[Exercise]:
Set down, character for character, everything in the records below from the line holding "[Share on LinkedIn] (644, 295)" down to the line holding "Add 4x4ft Air Pillow (371, 521)", and no other line.

[Data for this task]:

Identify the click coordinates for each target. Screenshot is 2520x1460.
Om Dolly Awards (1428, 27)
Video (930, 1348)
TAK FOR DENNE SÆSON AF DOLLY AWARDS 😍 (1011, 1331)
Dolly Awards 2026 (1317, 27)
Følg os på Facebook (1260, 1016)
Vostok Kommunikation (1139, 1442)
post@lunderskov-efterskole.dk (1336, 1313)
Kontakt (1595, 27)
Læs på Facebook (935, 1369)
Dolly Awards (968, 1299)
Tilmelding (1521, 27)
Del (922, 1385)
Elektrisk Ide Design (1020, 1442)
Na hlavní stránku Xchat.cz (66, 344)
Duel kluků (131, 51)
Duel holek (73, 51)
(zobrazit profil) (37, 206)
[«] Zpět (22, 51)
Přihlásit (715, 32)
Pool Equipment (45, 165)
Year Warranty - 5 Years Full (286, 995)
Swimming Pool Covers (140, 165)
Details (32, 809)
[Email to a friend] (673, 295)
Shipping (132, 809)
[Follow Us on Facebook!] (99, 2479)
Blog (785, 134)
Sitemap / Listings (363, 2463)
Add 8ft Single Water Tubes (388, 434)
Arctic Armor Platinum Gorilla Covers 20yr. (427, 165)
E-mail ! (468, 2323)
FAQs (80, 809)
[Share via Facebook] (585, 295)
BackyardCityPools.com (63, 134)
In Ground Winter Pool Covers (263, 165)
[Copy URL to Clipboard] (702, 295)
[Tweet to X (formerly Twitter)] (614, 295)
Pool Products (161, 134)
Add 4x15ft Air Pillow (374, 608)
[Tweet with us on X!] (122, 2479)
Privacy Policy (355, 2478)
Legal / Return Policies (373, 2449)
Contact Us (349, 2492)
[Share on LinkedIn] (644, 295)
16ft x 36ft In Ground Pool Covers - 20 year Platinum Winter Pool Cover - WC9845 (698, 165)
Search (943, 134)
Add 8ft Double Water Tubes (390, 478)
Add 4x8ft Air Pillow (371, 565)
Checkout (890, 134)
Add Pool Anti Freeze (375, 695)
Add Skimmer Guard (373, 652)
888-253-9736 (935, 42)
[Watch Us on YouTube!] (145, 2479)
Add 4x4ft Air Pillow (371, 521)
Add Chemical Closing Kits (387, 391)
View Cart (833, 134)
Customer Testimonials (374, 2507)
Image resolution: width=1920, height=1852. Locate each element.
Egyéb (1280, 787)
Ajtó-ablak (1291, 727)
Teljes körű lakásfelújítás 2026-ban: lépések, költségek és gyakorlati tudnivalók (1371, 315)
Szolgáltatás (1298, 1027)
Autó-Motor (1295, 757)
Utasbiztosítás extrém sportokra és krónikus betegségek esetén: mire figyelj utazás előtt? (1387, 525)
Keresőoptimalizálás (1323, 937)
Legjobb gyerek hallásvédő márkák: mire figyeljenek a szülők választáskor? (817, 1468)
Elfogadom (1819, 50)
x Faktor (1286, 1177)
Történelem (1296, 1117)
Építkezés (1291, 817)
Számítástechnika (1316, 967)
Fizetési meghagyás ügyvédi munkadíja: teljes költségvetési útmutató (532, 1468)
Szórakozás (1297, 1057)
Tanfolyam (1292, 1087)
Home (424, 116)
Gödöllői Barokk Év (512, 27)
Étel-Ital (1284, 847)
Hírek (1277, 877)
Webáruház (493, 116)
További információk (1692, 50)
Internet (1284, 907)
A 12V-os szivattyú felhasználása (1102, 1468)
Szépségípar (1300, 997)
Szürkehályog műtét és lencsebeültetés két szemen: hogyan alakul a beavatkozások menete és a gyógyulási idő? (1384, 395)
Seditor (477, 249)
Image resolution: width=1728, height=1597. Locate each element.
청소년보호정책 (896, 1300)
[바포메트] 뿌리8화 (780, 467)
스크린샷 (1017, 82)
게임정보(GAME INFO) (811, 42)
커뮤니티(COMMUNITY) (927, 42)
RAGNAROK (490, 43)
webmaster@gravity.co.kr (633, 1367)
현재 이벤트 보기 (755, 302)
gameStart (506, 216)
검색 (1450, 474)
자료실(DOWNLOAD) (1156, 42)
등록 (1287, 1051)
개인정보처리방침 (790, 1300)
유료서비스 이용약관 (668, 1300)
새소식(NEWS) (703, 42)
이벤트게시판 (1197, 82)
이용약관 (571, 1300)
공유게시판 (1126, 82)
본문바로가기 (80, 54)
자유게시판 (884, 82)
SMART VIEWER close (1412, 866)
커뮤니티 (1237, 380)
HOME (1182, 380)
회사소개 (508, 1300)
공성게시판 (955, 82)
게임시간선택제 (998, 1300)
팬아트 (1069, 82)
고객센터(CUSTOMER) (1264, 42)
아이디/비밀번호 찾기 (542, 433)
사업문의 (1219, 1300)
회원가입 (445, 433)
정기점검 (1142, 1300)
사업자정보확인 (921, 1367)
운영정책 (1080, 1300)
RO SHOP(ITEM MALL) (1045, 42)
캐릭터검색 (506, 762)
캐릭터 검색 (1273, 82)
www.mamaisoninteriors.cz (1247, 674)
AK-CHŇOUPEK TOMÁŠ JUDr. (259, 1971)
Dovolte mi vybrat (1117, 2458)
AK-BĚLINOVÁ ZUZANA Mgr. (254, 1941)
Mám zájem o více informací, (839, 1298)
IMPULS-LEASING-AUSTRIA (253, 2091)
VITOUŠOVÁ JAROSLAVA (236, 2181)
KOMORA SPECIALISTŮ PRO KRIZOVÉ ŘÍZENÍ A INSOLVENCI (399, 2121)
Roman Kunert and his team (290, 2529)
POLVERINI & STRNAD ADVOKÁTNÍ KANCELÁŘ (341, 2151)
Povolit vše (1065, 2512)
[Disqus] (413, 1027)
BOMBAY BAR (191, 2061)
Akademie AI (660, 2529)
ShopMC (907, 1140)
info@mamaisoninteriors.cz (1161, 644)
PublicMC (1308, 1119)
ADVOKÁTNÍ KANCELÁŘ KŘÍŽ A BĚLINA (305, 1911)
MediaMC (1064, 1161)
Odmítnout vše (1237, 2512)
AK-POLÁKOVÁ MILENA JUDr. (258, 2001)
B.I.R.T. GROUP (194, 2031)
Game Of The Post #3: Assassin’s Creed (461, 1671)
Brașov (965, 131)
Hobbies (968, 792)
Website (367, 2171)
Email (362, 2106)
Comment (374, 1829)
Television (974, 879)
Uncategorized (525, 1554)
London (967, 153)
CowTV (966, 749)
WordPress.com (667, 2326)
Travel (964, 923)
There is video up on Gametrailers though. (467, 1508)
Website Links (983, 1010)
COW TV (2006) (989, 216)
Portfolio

[Written answer]:
[Share on LinkedIn] (644, 295)
16ft x 36ft In Ground Pool Covers - 20 year Platinum Winter Pool Cover - WC9845 (698, 165)
Search (943, 134)
Add 8ft Double Water Tubes (390, 478)
Add 4x8ft Air Pillow (371, 565)
Checkout (890, 134)
Add Pool Anti Freeze (375, 695)
Add Skimmer Guard (373, 652)
888-253-9736 (935, 42)
[Watch Us on YouTube!] (145, 2479)
Add 4x4ft Air Pillow (371, 521)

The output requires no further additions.